====== Exercise passage

Expand the Scope of the Television Decoder Circuitry Act
COAT recommendation: Expand the scope of devices that must display closed captions under the Television Decoder Circuitry Act from the present requirement of television sets with screens that are 13 inches or larger, to include video devices of all sizes, including recording and playback devices, that are designed to receive or display analog, digital and Internet programming.
Who will benefit? Over 100 million Americans, including 28 million individuals with hearing loss, 30 million people for whom English is a second language, 27 million illiterate adults, 12 million children learning how to read and 4 million remedial readers.

============
====== Extracted records

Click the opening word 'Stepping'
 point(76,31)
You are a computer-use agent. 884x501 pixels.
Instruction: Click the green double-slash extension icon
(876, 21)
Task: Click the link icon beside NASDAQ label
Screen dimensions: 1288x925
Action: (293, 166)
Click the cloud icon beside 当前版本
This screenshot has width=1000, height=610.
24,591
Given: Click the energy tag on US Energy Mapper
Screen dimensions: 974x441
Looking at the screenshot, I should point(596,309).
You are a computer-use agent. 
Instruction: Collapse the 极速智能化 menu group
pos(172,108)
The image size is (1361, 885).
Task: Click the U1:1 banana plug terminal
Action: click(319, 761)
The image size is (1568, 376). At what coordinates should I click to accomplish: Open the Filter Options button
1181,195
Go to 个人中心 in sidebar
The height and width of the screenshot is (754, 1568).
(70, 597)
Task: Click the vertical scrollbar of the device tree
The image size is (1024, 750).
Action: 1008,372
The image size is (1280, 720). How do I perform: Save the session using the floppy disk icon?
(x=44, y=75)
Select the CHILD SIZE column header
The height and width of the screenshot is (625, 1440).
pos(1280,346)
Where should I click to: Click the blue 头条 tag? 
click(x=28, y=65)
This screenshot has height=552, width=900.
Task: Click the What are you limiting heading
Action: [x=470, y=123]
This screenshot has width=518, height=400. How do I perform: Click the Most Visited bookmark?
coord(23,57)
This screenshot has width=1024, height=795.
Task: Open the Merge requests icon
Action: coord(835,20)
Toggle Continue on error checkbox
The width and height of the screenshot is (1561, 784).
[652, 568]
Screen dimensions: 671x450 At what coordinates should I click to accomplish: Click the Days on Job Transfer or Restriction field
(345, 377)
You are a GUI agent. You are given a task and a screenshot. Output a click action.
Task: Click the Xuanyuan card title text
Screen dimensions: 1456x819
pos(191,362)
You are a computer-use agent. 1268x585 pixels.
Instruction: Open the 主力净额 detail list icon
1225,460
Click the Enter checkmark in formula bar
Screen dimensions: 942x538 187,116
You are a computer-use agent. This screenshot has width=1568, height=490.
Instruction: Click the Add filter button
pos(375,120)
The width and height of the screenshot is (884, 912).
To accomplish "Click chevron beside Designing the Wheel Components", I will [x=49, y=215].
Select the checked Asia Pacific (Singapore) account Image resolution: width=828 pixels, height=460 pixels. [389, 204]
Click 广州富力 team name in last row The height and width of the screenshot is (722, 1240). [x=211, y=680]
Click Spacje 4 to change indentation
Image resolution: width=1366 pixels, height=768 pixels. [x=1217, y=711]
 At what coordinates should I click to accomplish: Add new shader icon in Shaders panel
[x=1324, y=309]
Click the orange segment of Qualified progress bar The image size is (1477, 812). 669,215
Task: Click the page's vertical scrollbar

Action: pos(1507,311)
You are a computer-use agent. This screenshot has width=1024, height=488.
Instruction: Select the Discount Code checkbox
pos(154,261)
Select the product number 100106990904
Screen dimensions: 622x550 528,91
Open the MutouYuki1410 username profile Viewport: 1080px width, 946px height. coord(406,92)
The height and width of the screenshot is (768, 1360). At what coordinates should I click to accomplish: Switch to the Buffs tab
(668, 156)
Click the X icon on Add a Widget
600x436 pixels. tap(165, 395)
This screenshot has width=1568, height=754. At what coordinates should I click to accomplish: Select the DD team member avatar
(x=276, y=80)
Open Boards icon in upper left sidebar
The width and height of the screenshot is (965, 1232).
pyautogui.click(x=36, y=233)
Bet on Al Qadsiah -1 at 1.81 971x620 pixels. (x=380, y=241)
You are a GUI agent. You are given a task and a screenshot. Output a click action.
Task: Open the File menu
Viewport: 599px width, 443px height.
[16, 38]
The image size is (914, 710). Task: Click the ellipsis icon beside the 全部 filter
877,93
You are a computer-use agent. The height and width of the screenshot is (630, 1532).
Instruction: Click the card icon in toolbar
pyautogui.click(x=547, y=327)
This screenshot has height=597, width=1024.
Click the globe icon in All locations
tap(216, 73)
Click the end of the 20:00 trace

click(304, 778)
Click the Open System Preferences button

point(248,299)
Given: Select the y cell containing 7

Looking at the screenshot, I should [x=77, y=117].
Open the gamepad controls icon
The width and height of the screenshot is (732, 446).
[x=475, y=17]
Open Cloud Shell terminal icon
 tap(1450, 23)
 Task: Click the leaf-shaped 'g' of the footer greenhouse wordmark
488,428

============

▸ **Assignment 1**
According to the passage on the Television Decoder Circuitry Act, how many individuals with hearing loss would benefit?
▸ **Assignment 2**
Proceed with the passage on the Television Decoder Circuitry Act, beginning after its final sentence.
These items are separate material with no connection to the passage on the Television Decoder Circuitry Act.

▸ **Output 1**
28 million individuals with hearing loss.

▸ **Output 2**
Current law: The Decoder Circuitry Act of 1990 (Decoder Act), 47 U.S.C. §§303(u); 330(b), requires that television receivers with picture screens 13 inches or larger contain built-in decoder circuitry designed to display closed captioned television transmissions. The FCC has also applied this mandate to computers equipped with television circuitry that are sold together with monitors that have viewable pictures at least thirteen inches in diameter, digital television sets that have screens measuring 7.8 inches vertically (approximately the equivalent of a 13-inch diagonal analog screen), and stand-alone DTV tuners and set top boxes, regardless of the screen size with which these are marketed or sold. The Decoder Act also requires the FCC to ensure that closed captioning services continue to be available to consumers as new video technology is developed.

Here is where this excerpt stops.